### To do
According to the article on the AMC and Universal on-demand agreement, how long after a film debuts in cinemas can Universal sell it or rent it for lower on-demand fees?

AMC Theaters And Universal Settled Their On-Demand Beef With A New Partnership

The odd pandemic-sparked standoff between AMC Theaters and Universal may officially be a thing of the past. Variety reported Wednesday that the movie chain and studio had reached an agreement on distributing movies on-demand after initially beefing over Trolls World Tour.

As Variety reported on Wednesday, the two sides apparently squashed what had become a fascinating battle between the movie theater chain and a studio that had angered the former by releasing the children’s movie on-demand amid the coronavirus shutdown as theaters were closed nationwide.

The new agreement sets us a framework for Universal’s films to hit premium on-demand platforms within three weeks of a movie debuting in theaters. studio’s films to premiere on premium video on-demand within three weeks of their theatrical debuts.

Financial terms of the agreement were not disclosed. However, in a statement, AMC’s CEO Adam Aron said the company will “share in these new revenue streams,” which means that it will get a cut of any money made on these digital rentals. Universal only has the ability to put its movies on premium on-demand, meaning the rentals that go for roughly $20 a pop. It cannot sell films or rent them for lower on-demand fees, in the $3 to $6 range, until three months after they debut in cinemas.

The move, essentially, allows studios to put movies on demand much earlier than it did pre-pandemic, something theaters were initially against as the theatrical window for major releases is obviously how they make their money. Universal’s decision to (very successfully) put Trolls World Tour straight to on-demand sparked a battle between AMC and Universal where the former initially said it would not show movies from the latter when the pandemic had passed.

AMC itself has gotten into the streaming video game, a move that happened before the COVID-19 pandemic but became much more significant a move amid theaters shutting down nationwide and the theatrical release schedule has been thrown into flux. It’s entirely unclear just when most theaters will be allowed to safely open, and who will buy tickets when they are able to in a nation still seeing a surge of COVID-19 cases in many states. The future of the movie industry will be fascinating to watch develop as society deals with the pandemic’s fallout, and the traditional theatrical window as we know it may look very different when all of this is over. But we do know now that Universal movies will, indeed, play at AMC locations when everything reaches a new normal and the shows actually do go on.

### Information given

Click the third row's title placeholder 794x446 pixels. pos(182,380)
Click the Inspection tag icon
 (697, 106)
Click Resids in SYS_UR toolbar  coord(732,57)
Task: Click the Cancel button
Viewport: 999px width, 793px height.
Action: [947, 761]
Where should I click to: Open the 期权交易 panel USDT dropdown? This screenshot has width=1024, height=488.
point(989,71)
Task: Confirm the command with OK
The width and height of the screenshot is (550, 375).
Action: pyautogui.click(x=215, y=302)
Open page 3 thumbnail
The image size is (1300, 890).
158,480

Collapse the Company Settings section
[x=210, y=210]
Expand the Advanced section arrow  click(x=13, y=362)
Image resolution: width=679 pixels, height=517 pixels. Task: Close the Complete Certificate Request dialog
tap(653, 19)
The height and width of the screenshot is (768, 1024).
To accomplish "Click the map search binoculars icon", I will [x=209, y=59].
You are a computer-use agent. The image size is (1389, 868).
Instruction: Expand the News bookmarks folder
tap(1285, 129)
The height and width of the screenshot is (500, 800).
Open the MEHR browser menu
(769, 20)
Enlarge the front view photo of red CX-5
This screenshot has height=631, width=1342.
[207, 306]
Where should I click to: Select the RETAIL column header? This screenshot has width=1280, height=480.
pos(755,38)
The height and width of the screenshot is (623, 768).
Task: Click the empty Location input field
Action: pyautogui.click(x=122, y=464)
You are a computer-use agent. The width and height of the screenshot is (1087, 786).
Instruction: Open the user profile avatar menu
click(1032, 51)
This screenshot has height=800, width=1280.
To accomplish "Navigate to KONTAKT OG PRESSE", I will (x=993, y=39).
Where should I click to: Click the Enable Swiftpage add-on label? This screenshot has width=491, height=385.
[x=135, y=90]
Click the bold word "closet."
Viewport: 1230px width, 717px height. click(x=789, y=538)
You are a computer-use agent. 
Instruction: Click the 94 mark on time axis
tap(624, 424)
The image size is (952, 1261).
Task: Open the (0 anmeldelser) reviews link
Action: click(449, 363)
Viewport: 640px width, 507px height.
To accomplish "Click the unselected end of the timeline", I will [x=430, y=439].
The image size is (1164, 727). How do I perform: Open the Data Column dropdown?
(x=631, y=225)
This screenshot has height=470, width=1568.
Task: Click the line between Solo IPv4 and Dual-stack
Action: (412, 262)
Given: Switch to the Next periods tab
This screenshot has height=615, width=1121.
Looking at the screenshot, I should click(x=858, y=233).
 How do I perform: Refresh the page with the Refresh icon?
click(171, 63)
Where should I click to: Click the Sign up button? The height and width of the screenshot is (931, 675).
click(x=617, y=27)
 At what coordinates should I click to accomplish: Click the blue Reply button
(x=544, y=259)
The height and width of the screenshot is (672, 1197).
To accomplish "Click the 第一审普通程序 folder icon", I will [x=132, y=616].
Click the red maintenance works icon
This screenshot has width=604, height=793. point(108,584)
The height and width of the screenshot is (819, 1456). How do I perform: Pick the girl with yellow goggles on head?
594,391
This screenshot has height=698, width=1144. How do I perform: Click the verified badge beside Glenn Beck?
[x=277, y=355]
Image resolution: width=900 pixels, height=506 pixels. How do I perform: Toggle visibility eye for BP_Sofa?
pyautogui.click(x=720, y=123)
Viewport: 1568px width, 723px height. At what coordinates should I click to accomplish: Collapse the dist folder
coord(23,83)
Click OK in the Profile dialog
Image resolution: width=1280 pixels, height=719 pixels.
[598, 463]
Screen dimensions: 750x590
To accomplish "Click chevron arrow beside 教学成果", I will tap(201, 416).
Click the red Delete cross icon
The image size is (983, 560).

### Task output
Three months after it debuts in cinemas.